Importante papel juegan las subvenciones del International Education Board (IEB) de la Rockefeller Foundation en el devenir de los dos laboratorios. Los reports de la IEB apuntaban a Barcelona como el “centro de progreso en España” y hablaban particularmente bien del LQO de García Banús (N-G. pág: 176), pero muy especial fue su influencia en el caso de la JAE, ya que en 1925 se firmó un preacuerdo entre el Gobierno, la Junta y la IEB para crear en Madrid un gran centro de investigación de física y química. La Fundación de Rockefeller pagó unos 400.000 dólares para la creación del que sería un espléndido centro de investigación científica: el Instituto Nacional de Física y Química, inaugurado en 1932.

Blas Cabrera en el LIF

El nuevo edificio del Instituto Nacional de Física y Química

Con la victoria de los militares insurrectos en 1939, nuestros personajes se verán forzados a exiliarse en América. García Banús, con su cátedra abolida, se marchará a Colombia donde fundará la Escuela de Química de la Universidad Nacional de Bogotá y más tarde se moverá a Venezuela, donde morirá en 1955, fundando el Laboratorio de Investigaciones de Química Orgánica de la Universidad de los Andes en Mérida. Vemos como nuevamente repetirá la experiencia de intentar implantar sus conocimientos en el campo de la investigación en la periferia. Por su parte, Blas Cabrera se exilió en México y fue acogido por la Facultad de Ciencias de la Universidad Nacional Autónoma donde trabajó como Profesor de Física Atómica y de Historia de la Física hasta su muerte en 1945.

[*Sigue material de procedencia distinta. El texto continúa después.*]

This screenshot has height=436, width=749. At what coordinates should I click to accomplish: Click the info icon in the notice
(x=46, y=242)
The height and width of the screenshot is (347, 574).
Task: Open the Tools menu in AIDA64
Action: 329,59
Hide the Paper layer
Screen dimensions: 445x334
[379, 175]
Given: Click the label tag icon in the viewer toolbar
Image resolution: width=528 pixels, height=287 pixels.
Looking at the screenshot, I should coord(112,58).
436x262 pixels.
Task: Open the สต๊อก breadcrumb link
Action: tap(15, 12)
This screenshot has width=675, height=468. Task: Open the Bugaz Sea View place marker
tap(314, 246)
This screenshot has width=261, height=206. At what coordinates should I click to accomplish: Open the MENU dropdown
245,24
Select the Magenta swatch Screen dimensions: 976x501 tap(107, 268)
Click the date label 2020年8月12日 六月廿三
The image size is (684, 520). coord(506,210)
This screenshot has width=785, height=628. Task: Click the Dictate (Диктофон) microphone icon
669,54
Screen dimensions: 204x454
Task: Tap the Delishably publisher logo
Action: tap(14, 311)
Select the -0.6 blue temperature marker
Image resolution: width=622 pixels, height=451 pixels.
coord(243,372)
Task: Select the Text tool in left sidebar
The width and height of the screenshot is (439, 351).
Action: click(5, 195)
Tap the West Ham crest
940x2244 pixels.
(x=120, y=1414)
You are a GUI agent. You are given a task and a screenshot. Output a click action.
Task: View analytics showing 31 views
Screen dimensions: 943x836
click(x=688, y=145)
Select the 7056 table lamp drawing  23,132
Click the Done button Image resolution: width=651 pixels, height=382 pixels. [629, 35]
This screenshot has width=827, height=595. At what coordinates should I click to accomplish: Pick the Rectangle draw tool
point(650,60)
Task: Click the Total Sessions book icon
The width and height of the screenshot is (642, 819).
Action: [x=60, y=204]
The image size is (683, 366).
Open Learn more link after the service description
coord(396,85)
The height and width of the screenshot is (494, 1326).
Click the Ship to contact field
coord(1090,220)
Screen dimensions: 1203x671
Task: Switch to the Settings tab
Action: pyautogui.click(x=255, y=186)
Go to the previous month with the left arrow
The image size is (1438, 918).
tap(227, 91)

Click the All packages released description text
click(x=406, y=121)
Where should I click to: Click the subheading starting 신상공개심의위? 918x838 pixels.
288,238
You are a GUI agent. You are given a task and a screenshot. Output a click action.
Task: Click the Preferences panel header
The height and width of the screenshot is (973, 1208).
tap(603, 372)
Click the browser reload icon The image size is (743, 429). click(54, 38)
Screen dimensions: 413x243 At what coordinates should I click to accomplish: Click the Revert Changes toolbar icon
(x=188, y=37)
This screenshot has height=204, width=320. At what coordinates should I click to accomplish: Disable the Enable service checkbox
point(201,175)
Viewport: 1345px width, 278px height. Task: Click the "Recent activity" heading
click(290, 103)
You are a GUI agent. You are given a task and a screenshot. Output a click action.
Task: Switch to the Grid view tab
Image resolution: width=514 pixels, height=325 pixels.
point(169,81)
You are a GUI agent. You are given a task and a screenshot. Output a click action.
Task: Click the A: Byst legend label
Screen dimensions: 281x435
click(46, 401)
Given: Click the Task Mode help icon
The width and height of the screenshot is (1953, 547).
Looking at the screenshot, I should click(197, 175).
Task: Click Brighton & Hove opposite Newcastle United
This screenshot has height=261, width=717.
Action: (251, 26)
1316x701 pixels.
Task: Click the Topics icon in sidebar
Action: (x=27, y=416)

Como conclusión, los dos textos insisten en que sendos laboratorios pueden ser considerados, más o menos, Research Schools según los postulados de Gerald Geison3: «a small group of mature scientists pursuing a reasonably coherent programme of research side-by-side with advanced students in the same institutional context and engaging in direct, continuous social and intellectual interaction» (Geison, op. cit. Pág. 23 ). Si bien es cierto, que la falta de continuidad que implica el trágico desenlace de la Guerra Civil, así como las innumerables dificultades a su labor derivadas del atraso del sistema académico español, hacen muy difícil que estás instituciones puedan cumplir con exactitud los 14 requisitos que enumera Geison en su artículo canónico. No obstante, son dos brillantes ejemplos del estado de la ciencia dentro del panorama español de principios del XX.

 

Referencias:

 

  1. Sánchez Ron, Roca-Rosell. (1993), “Spain’s First School of Physics: Blas Cabrera’s Laboratorio de Investigaciones Físicas”. Osiris 2nd Series 8. núm. 1: pp. 127-155.
  2. Nieto-Galan. (2004), “Free radicals in the European periphery: ‘translating’ organic chemistry from Zurich to Barcelona in the early twentieth century”. British Journal for the History of Science. 37, núm. 2: pp. 167-191.
  3. G. L. Geison. (1981), «Scientific change, emerging specialties, and research schools». History of Science 19, núm. 43, pt. 1: pp. 20-40.